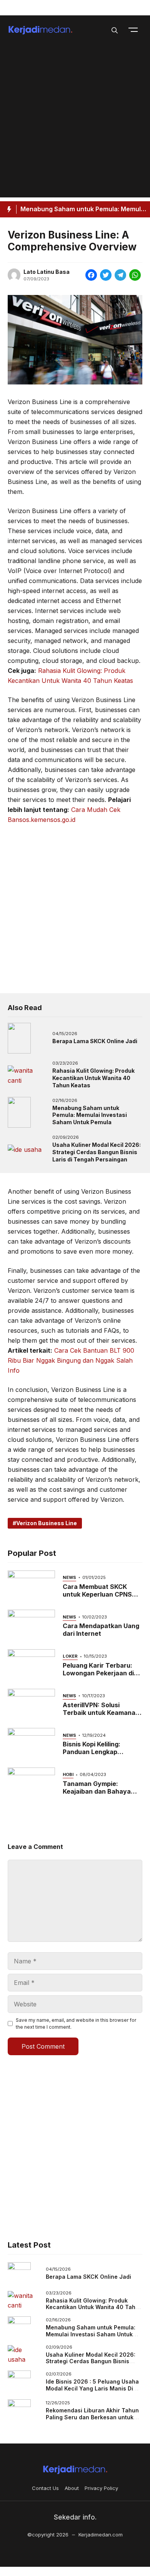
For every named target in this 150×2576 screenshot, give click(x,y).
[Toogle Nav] (133, 29)
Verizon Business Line (46, 1523)
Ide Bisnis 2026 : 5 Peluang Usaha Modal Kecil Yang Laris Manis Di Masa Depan (92, 2388)
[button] (114, 29)
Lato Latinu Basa (46, 272)
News (69, 1577)
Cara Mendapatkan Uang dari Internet (101, 1629)
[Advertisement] (75, 122)
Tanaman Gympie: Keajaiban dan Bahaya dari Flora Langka (97, 1791)
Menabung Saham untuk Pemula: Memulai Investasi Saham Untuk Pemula (89, 1115)
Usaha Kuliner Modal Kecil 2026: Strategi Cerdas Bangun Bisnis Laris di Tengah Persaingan (96, 1152)
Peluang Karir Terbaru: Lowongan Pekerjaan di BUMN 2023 (98, 1673)
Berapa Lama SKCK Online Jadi (94, 1041)
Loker (70, 1656)
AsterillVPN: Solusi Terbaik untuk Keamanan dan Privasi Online (101, 1712)
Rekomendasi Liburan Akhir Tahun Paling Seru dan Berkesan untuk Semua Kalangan (92, 2417)
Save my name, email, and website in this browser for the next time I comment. (76, 2023)
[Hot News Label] (8, 209)
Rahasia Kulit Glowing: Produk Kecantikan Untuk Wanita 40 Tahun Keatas (93, 1077)
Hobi (68, 1774)
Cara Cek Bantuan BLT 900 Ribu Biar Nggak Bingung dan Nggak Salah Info (71, 1360)
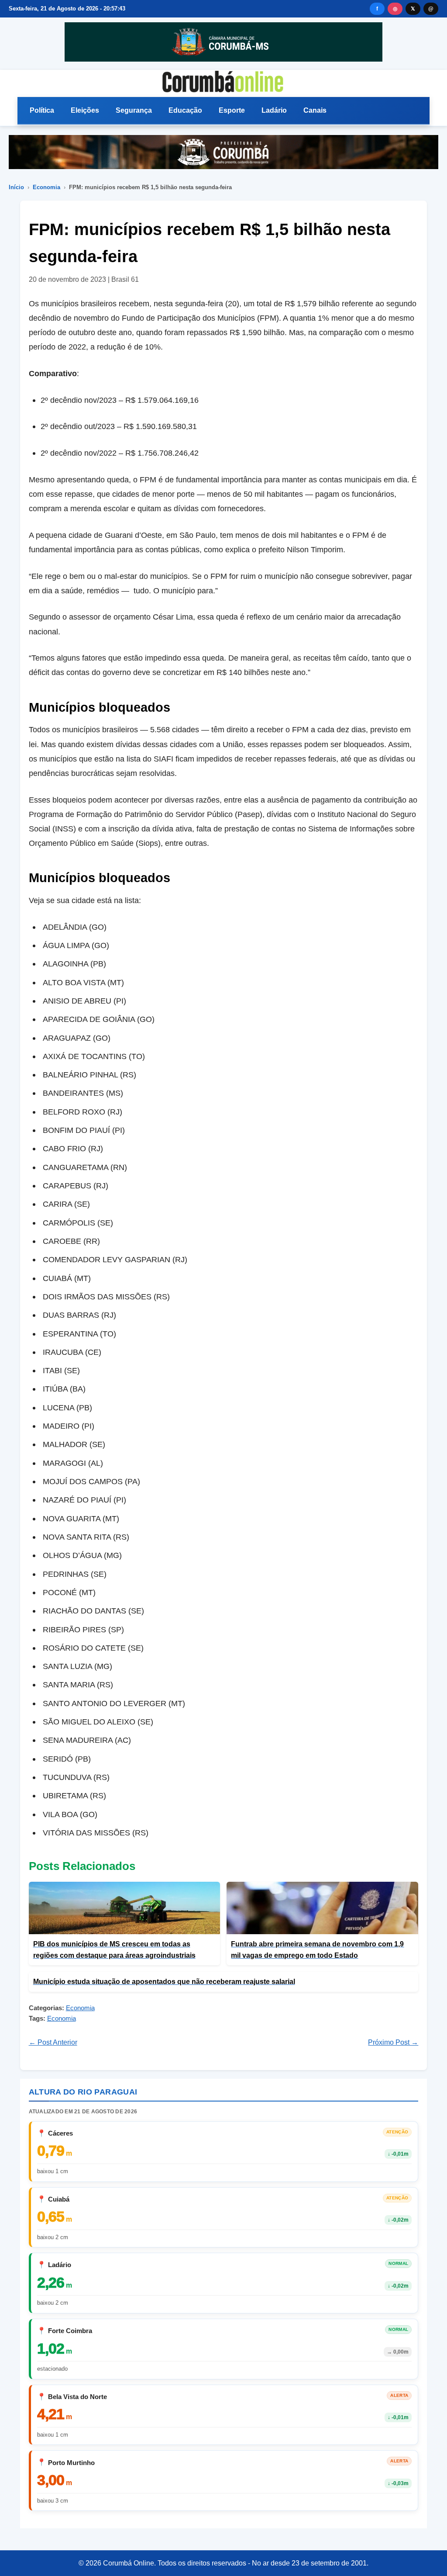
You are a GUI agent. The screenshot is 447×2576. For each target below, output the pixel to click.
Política (42, 110)
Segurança (134, 110)
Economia (46, 187)
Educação (185, 110)
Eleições (85, 110)
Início (16, 187)
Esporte (232, 110)
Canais (315, 110)
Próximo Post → (393, 2042)
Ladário (274, 110)
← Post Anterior (53, 2042)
------------------------------
**WHAT IS NEEDED**
A complete answer gives every line of the data that includes "this".

**RESULT**
For every named target in this 150×2576 screenshot, give click(x,y).
Save my name, email, and website in this browser for the next time I comment. (76, 2023)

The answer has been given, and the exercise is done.